RECORDS ::
»»

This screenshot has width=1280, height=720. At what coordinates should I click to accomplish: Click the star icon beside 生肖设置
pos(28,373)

««
»»

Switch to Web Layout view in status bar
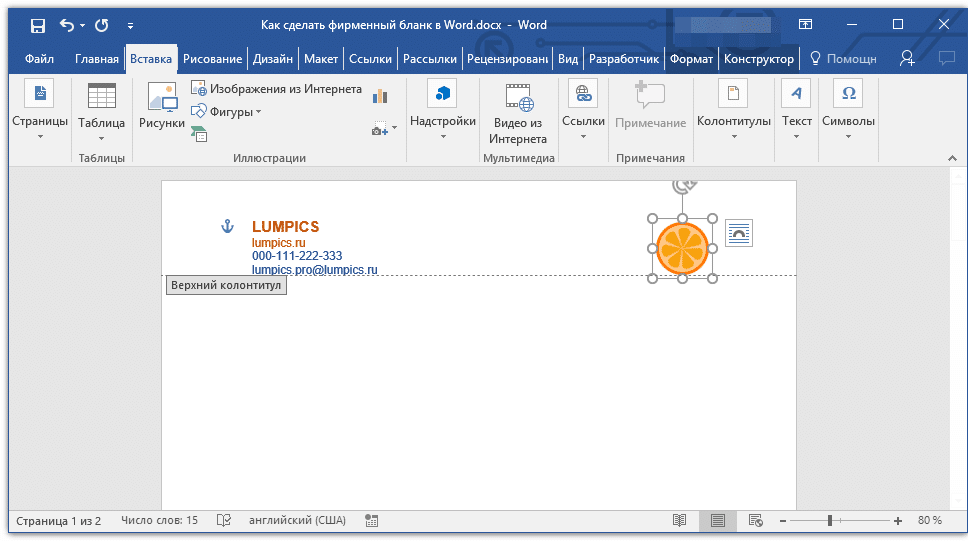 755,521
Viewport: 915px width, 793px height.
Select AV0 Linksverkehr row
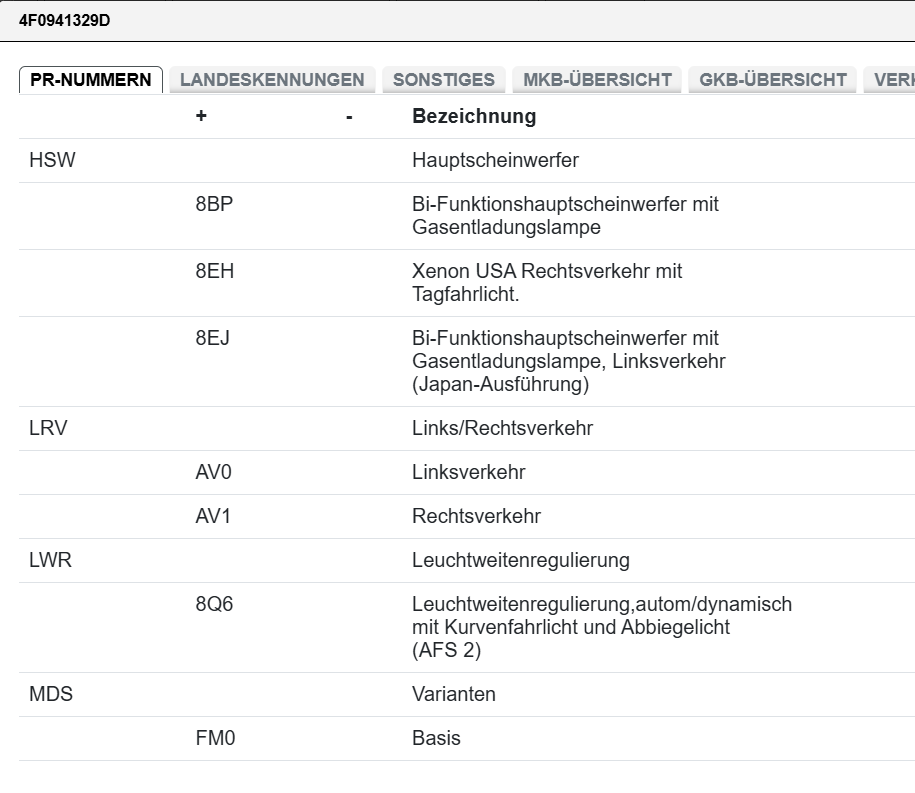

««

TASK PROMPT ::
Looking at the records above, return exactly the lines from the line with "Viewport: 915px width, 793px height." to the line with "Select AV0 Linksverkehr row", both ends included.

OUTPUT BELOW ::
Viewport: 915px width, 793px height.
Select AV0 Linksverkehr row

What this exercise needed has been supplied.